Among the tenant commands represented at NETPDC Saufley Field are the Defense Activity for Non-Traditional Education Support (DANTES) and Navy Operational Support Center Pensacola. NOSC Pensacola, previously known as Naval Reserve Center Pensacola, supports several colocated Navy Reserve surface and shore-based support units, as well as providing Reserve-specific administrative support for Reserve Component Naval Aviator flight instructors, Naval Flight Officer flight instructors and other selected reserve and full-time support reserve component personnel physically assigned to Training Air Wing Five at NAS Whiting Field and Training Air Wing Six at NAS Pensacola.

In its concurrent role as NOLF Saufley Field, the installation currently has two inactive uncontrolled 4000 foot runways. The installation also has a permanent structural fire/rescue contingent and the capability to support an aircraft crash/fire/rescue detachment from the NAS Pensacola Fire Department, as well as in excess of 34425 sqft of hangar space to support training aircraft. NOLF Saufley Field and has frequently functioned as a temporary home base for turboprop and helicopter training aircraft when airfield construction projects at the local naval air stations has necessitated temporary relocation of flight operations. The Saufley VOR is also located on the installation in the center of the airfield proper.

In 1988, Federal Prison Camp Pensacola was established at Saufley Field by the Federal Bureau of Prisons to provide minimum security inmate manpower to various components of the Pensacola Naval Complex. The agreement between the Bureau of Prisons and the U.S. Navy is similar to existing ones with the U.S. Air Force in the establishment of minimum security Federal Prison Camps at Maxwell Air Force Base, Alabama and Eglin Air Force Base, Florida. Saufley Field's prison camp has a fluctuating population, but can house up to 600 inmates, with over half always dedicated to provide non-sensitive labor manpower to the maintenance of Navy installations in the area. Inmate labor is primarily used statutorily for ground maintenance and for other Morale, Welfare and Recreation (MWR) programs. The prison camp has a staff of about 85 personnel.

In September 2004, the Department of Defense and the Federal Emergency Management Agency designated Saufley Field as a temporary logistical staging area for federal, state and non-governmental agencies in response to Hurricane Ivan, considered one of the worst storms ever to hit the United States until that point.

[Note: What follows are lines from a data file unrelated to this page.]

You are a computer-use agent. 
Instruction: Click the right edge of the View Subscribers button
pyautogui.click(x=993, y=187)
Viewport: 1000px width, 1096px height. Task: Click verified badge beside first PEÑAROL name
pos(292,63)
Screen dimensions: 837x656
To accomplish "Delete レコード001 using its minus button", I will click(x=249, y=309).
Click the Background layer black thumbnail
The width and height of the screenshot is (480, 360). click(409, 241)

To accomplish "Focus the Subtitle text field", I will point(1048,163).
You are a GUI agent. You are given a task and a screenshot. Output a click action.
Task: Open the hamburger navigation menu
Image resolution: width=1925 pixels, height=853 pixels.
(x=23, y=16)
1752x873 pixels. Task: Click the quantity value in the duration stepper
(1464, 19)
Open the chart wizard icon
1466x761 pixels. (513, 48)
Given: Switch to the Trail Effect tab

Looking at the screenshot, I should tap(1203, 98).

Unfortunately, a closed section of the Saufley Field airfield was also utilized for the Saufley Construction and Demolition Landfill. After Hurricane Ivan, debris disposal in this landfill was grossly mismanaged, resulting in potentially harmful gas emissions, a serious fire hazard, potential groundwater contamination and an air traffic hazard (e.g., increased bird strike/wildlife strike hazard) were created. The private owner of the facility operating it on behalf of the Federal government declared bankruptcy, thus creating a threat to public and private property and compromising Student Naval Aviator training. Closure and mitigation of the landfill was slated to be completed by 2013.

With the retirement of the T-34C Turbomentor from the Naval Air Training Command and its replacement with the T-6 Texan II, the NOLF Saufley Field portion of NETPDC Saufley Field was no longer tenable for solo flight operations by Student Naval Aviators from Training Air Wing FIVE (TRAWING 5) at NAS Whiting Field. As NAS Saufley Field in the 1960s and 1970s, the airfield contained four operational runways with lengths ranging from Runway 18/36 (later Runway 1/19) at 5,200 feet to Runway 4/22 (later Runway 5/23) at 6,035 feet. By 2002, only Runways 5/23 and 14/32 remained operational for fixed-wing aircraft and their usable lengths had been reduced to 4,000 feet. As opposed to the T-34C, the T-6 requires a minimum runway length of 4,000 feet for dual instructor/student operations and 5,000 feet for safe solo student operations under normal dry conditions. In addition, the propeller on the T-6 trainer cannot be reversed to slow the aircraft upon landing and the braking system/tires are not designed for short field landings.

In 2016, Gulf Power Company leased a majority of the airfield and began installation of a 366-acre, 50 megawatt solar farm, which was completed in August 2017.